Do you believe in UFOs? According to opinion polls a third of us do and the files released by The National Archives today show that belief was shared by some politicians and high ranking military personnel.
The Ministry of Defence first began to investigate UFO reports from credible sources at the height of the Cold War when, in 1950, it set up a ‘flying saucer working party.’ But files at The National Archives suggest MoD ‘s real concern at that time was invasion not from outer space, but from behind the Iron Curtain.
So while ‘the real X-files’ do not prove UFOs exist in the popular sense of alien spacecraft, they do provide a fascinating insight into how the MoD dealt with a troublesome topic that always generated sensational headlines. And the fact that, until recently, files on UFOs were closed for a minimum of 30 years simply encouraged those who suspected conspiracy and cover-up.
Within the 25 files released today is a UFO briefing prepared for former Prime Minister Tony Blair by the Ministry of Defence in 1998. New Labour’s pre-election manifesto included a commitment to a Freedom of Information bill and a UFOlogist from the West Midlands, Nick Redfern, urged Mr Blair to ‘consider making available for public scrutiny all of the many and varied UFO reports’ collected by the government since the end of the Second World War [DEFE 24/1987/1].

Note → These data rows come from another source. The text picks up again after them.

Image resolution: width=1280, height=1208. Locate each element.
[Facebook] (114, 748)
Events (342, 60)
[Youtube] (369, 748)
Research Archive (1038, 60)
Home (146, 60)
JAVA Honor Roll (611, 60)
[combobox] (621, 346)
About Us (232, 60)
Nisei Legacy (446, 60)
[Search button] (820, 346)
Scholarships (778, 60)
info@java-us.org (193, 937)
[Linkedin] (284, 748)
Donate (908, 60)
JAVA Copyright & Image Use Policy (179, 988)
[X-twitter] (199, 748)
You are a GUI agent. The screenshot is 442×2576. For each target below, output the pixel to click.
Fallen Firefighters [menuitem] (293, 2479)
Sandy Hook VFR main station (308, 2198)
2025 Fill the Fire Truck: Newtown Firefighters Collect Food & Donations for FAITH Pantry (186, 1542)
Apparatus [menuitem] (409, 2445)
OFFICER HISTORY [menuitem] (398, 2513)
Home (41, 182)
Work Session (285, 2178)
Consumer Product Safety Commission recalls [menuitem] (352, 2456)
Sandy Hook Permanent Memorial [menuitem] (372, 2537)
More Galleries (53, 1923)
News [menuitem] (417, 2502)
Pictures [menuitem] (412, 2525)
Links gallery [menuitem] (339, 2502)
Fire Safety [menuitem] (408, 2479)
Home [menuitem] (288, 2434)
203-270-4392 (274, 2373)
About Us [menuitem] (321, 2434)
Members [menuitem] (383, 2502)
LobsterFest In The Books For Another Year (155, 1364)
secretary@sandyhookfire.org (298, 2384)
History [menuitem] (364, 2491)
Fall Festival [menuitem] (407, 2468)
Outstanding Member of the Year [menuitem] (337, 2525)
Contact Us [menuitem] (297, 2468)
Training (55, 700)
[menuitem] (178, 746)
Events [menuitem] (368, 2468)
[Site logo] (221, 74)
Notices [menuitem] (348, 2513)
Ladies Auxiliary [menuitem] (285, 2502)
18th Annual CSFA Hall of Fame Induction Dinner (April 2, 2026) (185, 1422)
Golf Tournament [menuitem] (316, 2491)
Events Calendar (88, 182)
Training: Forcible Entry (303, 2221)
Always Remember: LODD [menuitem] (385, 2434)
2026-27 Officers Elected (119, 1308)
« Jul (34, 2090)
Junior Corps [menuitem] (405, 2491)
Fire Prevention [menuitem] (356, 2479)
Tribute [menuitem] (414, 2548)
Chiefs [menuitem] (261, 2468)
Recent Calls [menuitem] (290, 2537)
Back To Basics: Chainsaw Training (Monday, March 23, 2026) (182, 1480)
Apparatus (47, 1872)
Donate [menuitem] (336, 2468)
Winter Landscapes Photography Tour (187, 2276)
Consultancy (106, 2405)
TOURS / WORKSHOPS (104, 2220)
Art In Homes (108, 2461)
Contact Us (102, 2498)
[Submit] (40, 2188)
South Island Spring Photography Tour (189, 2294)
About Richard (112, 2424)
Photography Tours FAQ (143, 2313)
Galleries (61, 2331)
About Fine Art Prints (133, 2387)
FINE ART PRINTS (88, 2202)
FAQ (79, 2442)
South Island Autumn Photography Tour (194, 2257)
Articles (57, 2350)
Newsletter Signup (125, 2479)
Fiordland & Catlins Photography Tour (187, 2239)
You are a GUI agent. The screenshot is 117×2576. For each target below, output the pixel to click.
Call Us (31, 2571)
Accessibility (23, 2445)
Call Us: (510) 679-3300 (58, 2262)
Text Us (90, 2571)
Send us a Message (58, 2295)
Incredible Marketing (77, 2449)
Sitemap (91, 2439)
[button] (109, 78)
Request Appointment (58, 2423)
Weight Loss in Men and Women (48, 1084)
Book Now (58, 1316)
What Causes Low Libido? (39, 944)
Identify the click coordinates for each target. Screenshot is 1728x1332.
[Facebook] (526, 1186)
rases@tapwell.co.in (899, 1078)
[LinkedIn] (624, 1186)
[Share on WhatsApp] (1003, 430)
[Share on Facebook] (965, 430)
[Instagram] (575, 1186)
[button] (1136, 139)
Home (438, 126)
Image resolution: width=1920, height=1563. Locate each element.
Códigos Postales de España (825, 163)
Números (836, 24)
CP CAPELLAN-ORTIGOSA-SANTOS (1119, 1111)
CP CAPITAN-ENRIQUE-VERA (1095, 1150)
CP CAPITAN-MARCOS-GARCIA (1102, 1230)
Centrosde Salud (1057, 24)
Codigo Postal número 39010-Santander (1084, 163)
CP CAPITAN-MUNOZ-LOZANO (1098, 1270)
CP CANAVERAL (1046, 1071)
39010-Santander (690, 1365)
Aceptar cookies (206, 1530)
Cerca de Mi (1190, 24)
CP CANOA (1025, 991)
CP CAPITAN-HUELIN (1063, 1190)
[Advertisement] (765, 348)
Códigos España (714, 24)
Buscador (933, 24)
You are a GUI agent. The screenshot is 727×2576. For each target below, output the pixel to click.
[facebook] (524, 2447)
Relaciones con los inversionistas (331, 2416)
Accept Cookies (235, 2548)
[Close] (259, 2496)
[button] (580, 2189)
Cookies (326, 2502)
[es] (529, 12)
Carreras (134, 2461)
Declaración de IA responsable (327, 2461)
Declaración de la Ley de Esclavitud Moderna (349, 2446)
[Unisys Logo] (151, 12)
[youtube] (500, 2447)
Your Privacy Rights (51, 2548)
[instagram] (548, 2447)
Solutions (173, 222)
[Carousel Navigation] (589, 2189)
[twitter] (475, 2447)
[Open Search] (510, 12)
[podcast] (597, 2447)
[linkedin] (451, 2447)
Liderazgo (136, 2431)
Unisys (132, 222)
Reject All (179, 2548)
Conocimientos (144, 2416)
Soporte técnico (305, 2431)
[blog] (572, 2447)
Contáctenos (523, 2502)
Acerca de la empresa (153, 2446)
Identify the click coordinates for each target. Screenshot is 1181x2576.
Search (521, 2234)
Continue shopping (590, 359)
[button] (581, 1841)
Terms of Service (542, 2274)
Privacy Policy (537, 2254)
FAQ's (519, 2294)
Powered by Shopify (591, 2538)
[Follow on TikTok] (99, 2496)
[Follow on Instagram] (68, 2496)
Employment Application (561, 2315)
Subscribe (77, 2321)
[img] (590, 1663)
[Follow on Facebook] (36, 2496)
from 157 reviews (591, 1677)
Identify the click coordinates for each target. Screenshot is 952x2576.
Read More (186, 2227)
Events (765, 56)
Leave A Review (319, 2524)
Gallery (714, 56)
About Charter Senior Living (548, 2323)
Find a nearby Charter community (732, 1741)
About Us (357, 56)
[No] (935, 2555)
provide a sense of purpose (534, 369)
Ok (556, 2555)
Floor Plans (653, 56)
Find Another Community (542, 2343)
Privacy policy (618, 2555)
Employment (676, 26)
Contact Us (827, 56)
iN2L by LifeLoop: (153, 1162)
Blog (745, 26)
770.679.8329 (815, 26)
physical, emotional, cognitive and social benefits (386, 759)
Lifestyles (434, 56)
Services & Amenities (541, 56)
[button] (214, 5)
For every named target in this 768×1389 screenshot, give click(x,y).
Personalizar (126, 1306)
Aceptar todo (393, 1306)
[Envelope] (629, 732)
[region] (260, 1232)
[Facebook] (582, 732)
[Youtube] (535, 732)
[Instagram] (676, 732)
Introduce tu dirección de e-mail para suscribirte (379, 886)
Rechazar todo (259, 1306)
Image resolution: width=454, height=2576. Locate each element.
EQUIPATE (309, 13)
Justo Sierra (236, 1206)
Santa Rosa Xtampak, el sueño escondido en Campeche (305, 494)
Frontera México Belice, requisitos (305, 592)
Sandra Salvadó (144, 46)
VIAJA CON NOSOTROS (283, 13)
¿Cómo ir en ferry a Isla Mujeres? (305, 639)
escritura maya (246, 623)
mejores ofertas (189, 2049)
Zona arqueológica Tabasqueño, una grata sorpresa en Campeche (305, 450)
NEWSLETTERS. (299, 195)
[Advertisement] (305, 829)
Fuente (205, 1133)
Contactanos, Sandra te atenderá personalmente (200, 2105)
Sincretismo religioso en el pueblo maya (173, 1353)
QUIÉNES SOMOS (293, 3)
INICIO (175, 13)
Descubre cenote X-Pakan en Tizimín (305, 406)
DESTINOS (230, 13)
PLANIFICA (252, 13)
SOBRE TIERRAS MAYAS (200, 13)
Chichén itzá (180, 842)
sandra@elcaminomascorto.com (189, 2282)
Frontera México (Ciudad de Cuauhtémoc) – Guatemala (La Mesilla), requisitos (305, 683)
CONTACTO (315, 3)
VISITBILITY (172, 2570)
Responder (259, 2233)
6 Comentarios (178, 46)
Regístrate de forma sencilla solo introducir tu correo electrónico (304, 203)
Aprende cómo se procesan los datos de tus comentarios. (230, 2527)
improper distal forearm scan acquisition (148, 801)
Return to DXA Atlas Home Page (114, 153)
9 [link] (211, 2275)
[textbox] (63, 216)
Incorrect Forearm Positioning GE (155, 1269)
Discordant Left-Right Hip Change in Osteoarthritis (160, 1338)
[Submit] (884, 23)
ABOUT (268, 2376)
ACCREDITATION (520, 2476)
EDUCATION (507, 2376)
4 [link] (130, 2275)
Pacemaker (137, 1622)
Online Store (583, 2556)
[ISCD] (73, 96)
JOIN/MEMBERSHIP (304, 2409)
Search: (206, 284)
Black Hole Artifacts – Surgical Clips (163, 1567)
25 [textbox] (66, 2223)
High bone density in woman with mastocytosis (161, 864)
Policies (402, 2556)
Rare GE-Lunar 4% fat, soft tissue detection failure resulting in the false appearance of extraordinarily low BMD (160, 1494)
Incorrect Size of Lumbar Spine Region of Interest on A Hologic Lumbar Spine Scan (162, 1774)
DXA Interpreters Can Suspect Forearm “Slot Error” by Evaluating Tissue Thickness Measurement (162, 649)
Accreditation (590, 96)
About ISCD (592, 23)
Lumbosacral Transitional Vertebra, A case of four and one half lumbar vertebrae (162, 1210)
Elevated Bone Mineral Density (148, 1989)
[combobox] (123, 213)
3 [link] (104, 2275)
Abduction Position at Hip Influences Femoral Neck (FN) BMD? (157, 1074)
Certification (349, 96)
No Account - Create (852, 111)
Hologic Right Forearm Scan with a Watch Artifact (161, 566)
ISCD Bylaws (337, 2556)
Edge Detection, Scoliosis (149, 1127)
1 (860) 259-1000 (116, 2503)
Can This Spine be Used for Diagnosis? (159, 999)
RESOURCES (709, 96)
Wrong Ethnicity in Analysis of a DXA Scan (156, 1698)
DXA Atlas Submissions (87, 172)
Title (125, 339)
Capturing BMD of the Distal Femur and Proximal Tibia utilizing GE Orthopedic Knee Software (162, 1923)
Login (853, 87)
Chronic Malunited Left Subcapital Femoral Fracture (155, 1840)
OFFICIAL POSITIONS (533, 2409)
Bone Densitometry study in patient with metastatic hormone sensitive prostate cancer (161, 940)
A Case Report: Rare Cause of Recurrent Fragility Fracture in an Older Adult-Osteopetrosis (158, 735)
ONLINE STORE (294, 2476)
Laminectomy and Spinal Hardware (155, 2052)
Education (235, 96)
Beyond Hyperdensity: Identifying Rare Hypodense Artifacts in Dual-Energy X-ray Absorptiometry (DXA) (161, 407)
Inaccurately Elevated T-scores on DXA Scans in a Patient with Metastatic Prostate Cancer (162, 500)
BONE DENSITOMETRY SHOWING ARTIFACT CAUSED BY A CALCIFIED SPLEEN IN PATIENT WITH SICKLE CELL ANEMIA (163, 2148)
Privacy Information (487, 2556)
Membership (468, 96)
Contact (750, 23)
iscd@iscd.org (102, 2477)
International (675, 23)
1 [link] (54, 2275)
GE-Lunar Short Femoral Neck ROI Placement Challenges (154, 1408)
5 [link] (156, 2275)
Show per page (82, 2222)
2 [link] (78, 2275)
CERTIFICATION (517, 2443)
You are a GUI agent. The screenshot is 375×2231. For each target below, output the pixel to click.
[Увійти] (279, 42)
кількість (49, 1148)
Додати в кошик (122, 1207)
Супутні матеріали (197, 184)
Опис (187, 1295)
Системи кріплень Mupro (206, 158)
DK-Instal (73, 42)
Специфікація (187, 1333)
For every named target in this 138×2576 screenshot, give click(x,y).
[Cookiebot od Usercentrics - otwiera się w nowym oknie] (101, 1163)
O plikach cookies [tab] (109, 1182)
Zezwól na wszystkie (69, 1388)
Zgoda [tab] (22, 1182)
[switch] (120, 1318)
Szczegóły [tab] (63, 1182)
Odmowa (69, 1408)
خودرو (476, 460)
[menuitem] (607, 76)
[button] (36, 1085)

Every new Prime Minister receives a postbag of requests asking them to release UFO data but from January 2005 – when FOIA was implemented across central government – the pressure to disclose the files could not be resisted. Within six months the topic became one of the three most popular subjects for requests to the MoD.
And here I have to declare an interest because for most of that decade I was one of the MoD’s most ‘persistent correspondents’. Working as an investigative journalist, I targeted most of my FOI requests around those UFO stories that appeared to have a strong public interest element – such as examples of near-misses between airliners and unidentified ‘aircraft’. As a result almost a third of the material contained in this tranche chronicle the working relationship that I developed with the UFO desk officers.
This resulted in several invitations to meetings at MoD Main Building to discuss how UFO sightings were investigated and future plans for the release of documents. It is quite a strange experience in itself to revisit your own correspondence, preserved for posterity in files at The National Archives. In hindsight, reading the minutes of one meeting I attended in 2004 it is obvious that MoD were working towards the day when they could ‘make UFOs history’ by releasing all their records to the public as the United States had done in 1970 [DEFE 24/2061/1].
So it was no real surprise to learn that, soon after our meetings, a decision was taken to transfer all the surviving files to The National Archives. This was followed in 2009 by an announcement that the UFO desk and its telephone hotline service – which had operated since the 50th anniversary of the Roswell incident in 1997 – were to be terminated. After almost 60 years, the ‘real X-files’ were closed for good.
Most of those files have now been released and despite the closure of the UFO desk, the popularity of the subject continues unabated. The National Archives’ UFO website has been visited over three million times since the first files were opened in 2008 and 3.8 million documents have been downloaded by curious people from 160 different countries. Future generations will use the unique archive preserved at Kew as a means to explore the extraordinary beliefs and traditions of the late 20th and early 21st centuries.